The outputs of these macros are typically passed to an encoding function. That function encodes the token, argument types, and argument data to a buffer using helpers provided by pw_tokenizer/encode_args.h.

size_t pw::tokenizer::EncodeArgs(pw_tokenizer_ArgTypes types, va_list args, span<std::byte> output)#

Encodes a tokenized string’s arguments to a buffer. The pw_tokenizer_ArgTypes parameter specifies the argument types, in place of a format string.

Most tokenization implementations should use the EncodedMessage class.

template<size_t kMaxSizeBytes = PW_TOKENIZER_CFG_ENCODING_BUFFER_SIZE_BYTES> class EncodedMessage#

Encodes a tokenized message to a fixed size buffer. By default, the buffer size is set by the PW_TOKENIZER_CFG_ENCODING_BUFFER_SIZE_BYTES config macro.

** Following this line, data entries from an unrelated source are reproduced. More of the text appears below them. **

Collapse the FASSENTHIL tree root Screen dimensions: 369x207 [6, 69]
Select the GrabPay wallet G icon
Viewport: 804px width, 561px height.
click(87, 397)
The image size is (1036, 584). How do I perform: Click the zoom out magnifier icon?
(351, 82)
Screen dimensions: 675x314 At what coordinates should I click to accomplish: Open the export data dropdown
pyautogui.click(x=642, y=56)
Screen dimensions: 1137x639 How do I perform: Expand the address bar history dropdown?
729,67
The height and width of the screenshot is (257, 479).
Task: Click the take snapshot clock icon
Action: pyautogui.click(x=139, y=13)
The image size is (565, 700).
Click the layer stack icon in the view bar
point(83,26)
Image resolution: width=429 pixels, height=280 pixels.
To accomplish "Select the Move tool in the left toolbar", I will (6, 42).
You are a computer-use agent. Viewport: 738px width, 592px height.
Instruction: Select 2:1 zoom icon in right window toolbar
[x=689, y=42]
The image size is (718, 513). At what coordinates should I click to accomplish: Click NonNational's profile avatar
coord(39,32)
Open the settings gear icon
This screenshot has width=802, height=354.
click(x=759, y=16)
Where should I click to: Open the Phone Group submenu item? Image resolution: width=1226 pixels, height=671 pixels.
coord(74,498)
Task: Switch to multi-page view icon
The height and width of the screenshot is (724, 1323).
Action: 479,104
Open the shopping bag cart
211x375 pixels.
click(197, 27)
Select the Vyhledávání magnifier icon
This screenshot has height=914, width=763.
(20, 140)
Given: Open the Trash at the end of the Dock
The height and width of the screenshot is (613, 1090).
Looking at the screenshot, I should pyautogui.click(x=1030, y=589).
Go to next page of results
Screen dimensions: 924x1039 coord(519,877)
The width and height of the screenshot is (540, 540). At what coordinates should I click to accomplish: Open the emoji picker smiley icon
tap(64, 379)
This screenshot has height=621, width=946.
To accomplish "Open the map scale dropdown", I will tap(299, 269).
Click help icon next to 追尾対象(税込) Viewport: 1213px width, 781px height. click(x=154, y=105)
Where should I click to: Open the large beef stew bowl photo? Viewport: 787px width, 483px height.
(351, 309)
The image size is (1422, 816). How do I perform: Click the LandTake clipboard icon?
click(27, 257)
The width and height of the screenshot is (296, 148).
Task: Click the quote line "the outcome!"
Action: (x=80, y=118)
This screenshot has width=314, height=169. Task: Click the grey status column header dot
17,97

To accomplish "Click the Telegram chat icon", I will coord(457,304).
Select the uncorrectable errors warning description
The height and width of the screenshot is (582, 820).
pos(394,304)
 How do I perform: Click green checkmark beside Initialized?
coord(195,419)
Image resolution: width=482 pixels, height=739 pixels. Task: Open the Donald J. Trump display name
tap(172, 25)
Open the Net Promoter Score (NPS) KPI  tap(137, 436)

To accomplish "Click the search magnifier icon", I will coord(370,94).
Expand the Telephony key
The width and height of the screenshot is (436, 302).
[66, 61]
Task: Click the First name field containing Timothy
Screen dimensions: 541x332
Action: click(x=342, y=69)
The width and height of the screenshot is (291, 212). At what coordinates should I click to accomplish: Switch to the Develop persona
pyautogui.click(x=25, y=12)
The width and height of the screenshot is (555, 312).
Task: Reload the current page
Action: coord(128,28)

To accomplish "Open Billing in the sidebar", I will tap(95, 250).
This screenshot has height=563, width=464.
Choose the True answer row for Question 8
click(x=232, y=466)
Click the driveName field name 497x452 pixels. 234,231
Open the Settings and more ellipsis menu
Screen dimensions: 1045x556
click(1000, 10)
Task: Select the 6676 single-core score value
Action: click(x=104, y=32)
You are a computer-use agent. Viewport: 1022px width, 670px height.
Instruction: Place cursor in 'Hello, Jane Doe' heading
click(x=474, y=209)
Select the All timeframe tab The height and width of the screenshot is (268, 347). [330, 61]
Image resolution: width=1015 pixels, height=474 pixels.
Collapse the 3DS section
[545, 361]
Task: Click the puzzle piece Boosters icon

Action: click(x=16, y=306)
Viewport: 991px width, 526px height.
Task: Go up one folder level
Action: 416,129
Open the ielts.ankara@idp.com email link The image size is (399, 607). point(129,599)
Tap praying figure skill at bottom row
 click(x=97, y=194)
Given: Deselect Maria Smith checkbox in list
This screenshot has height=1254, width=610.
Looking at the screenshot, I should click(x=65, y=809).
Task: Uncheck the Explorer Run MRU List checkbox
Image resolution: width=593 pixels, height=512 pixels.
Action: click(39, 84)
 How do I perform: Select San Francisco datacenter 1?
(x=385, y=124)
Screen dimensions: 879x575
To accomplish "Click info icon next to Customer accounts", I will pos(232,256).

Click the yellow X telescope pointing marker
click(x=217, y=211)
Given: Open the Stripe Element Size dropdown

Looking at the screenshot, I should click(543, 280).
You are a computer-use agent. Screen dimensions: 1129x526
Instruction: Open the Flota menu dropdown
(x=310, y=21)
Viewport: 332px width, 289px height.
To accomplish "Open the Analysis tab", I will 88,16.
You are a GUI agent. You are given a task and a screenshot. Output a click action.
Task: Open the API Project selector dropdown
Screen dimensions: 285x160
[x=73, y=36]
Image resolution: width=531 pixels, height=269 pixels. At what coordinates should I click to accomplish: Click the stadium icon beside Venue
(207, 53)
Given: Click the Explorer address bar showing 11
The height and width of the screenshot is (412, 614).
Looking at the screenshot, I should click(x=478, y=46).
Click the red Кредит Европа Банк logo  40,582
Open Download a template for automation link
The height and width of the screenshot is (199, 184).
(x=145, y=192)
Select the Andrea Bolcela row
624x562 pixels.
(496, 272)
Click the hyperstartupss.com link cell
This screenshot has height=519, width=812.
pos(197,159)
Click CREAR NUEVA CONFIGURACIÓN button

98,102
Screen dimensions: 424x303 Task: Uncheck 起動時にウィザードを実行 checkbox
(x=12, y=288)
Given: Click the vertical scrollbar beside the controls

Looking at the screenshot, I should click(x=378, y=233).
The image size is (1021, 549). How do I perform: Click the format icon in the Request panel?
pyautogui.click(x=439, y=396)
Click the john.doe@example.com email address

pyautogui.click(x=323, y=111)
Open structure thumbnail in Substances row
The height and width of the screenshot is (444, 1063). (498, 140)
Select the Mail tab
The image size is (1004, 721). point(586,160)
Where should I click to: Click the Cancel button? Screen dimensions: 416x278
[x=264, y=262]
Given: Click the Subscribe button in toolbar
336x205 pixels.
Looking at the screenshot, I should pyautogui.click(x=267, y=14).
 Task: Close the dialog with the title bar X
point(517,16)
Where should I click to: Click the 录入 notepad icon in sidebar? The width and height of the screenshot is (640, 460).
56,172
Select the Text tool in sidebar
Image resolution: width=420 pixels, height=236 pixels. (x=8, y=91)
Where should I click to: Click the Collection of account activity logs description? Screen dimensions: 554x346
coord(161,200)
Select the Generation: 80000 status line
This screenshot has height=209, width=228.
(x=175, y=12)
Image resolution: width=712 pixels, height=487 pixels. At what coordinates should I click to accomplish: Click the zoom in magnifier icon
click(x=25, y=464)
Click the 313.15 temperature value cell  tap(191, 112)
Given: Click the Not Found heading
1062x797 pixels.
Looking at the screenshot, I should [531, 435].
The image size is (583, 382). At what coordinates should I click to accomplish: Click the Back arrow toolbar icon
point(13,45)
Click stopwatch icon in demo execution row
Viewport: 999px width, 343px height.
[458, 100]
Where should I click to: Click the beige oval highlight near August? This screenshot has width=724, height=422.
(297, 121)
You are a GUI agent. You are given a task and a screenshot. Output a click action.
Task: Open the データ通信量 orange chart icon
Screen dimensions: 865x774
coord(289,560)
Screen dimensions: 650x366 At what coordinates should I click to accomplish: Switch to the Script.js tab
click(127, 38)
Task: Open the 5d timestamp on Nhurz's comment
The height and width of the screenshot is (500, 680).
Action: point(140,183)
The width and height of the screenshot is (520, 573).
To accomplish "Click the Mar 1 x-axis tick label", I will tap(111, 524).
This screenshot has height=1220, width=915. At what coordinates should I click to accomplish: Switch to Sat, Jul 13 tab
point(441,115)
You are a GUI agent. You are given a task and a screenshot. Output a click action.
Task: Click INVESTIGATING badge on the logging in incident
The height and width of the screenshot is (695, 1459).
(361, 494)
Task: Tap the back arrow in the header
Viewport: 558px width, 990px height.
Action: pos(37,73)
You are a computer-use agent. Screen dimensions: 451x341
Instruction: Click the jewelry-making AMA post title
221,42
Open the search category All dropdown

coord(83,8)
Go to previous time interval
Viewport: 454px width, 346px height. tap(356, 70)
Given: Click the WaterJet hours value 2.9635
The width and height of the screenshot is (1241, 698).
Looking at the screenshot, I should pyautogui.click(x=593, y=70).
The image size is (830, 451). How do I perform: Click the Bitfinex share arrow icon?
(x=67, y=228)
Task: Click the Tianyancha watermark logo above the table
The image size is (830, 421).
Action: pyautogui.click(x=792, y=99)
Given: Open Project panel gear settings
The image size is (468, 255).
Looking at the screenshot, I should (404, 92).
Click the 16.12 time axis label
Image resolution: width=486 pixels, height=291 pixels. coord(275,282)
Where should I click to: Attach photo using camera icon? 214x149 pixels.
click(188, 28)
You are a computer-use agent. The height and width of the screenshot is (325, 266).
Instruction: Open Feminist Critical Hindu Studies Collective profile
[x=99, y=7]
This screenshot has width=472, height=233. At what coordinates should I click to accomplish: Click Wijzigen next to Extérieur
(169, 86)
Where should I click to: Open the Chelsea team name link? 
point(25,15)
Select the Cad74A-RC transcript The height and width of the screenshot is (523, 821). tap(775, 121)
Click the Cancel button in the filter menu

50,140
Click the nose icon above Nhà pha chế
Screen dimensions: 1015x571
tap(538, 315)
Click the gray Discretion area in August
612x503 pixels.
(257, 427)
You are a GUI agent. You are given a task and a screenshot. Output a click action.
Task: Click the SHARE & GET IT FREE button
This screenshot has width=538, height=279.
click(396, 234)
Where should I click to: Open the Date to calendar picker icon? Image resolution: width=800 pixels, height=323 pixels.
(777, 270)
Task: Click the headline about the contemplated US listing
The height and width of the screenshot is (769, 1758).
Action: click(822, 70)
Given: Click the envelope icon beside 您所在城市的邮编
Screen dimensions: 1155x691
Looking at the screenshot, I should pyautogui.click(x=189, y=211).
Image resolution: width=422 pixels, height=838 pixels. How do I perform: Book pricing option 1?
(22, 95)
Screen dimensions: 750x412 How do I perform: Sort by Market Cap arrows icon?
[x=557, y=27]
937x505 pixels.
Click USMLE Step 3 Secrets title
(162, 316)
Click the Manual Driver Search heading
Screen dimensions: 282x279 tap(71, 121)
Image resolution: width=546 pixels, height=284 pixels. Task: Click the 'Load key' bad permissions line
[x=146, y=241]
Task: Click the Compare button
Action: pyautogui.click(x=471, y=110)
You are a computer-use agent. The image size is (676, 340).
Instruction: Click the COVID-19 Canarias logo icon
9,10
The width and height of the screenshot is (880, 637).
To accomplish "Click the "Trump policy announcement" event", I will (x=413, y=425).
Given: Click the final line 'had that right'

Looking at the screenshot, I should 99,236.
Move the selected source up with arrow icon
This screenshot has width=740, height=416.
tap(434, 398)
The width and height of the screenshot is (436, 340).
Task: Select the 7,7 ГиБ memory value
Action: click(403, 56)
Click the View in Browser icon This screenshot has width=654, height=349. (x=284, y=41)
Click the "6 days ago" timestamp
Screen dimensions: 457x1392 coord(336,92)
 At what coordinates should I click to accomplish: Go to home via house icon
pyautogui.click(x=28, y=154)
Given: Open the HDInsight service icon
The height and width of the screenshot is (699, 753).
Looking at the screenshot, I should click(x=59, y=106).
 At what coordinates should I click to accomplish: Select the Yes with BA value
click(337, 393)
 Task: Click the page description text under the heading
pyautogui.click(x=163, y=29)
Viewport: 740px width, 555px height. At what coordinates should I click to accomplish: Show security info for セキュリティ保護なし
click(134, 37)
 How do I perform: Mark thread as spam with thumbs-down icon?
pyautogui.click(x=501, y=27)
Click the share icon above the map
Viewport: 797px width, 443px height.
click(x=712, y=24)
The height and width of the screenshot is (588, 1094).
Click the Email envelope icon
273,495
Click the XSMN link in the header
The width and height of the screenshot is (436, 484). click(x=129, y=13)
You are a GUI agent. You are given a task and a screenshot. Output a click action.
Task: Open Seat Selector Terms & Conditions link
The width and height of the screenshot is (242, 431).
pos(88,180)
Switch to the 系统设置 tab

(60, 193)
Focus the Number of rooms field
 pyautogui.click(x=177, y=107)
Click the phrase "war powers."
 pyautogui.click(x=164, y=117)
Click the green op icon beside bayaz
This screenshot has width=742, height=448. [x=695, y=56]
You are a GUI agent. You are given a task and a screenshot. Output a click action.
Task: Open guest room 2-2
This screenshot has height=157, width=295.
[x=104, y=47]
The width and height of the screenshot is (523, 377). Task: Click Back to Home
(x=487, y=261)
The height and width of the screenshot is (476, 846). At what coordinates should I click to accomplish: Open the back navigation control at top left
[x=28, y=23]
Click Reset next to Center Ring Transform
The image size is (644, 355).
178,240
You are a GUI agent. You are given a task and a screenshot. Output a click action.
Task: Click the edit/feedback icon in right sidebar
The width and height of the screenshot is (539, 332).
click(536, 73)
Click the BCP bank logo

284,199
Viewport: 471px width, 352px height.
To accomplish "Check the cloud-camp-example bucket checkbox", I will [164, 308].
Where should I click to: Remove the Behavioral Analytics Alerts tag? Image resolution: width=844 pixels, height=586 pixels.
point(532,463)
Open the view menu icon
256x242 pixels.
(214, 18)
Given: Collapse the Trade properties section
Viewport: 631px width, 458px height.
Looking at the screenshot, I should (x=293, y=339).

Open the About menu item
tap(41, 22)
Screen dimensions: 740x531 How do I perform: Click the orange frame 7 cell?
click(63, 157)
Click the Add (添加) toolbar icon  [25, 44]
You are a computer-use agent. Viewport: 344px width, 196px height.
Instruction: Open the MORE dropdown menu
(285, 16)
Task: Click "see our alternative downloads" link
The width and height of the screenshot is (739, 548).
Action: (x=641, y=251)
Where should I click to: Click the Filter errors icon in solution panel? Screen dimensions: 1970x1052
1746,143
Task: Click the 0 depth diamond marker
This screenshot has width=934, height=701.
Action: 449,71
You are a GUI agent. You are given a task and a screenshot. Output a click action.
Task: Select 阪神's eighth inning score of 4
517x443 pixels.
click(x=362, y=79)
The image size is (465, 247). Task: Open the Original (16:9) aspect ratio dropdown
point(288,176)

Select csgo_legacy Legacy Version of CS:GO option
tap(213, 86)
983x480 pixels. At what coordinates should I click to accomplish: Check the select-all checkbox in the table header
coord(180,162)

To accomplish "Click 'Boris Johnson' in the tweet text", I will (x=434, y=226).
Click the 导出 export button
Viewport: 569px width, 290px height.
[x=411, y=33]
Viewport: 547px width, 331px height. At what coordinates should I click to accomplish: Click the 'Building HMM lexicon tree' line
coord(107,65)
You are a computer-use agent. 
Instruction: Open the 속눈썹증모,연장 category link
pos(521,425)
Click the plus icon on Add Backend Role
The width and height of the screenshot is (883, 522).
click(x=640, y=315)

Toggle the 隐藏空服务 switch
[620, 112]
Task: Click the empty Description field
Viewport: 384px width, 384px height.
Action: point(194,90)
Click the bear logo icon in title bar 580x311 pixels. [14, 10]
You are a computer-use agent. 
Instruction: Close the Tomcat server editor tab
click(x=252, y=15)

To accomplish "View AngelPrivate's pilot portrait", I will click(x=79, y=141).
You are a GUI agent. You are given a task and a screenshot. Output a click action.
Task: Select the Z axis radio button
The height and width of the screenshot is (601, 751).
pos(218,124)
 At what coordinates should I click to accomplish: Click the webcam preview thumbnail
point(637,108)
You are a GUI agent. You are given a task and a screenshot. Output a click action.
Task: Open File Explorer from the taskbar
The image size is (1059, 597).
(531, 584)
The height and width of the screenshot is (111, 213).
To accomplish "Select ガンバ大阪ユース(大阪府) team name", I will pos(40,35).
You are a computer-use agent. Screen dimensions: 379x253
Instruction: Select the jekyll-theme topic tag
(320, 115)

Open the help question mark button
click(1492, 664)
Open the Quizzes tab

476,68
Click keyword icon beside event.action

This class is used to encode tokenized messages passed in from tokenization macros.

To use pw::tokenizer::EncodedMessage, construct it with the token, argument types, and va_list from the variadic arguments:

void SendLogMessage(span<std::byte> log_data);

extern "C" void TokenizeToSendLogMessage(pw_tokenizer_Token token,
                                         pw_tokenizer_ArgTypes types,
                                         ...) {
  va_list args;
  va_start(args, types);
  EncodedMessage encoded_message(token, types, args);
  va_end(args);

  SendLogMessage(encoded_message);  // EncodedMessage converts to span
}

Public Functions

inline const std::byte *data() const#: The binary-encoded tokenized message.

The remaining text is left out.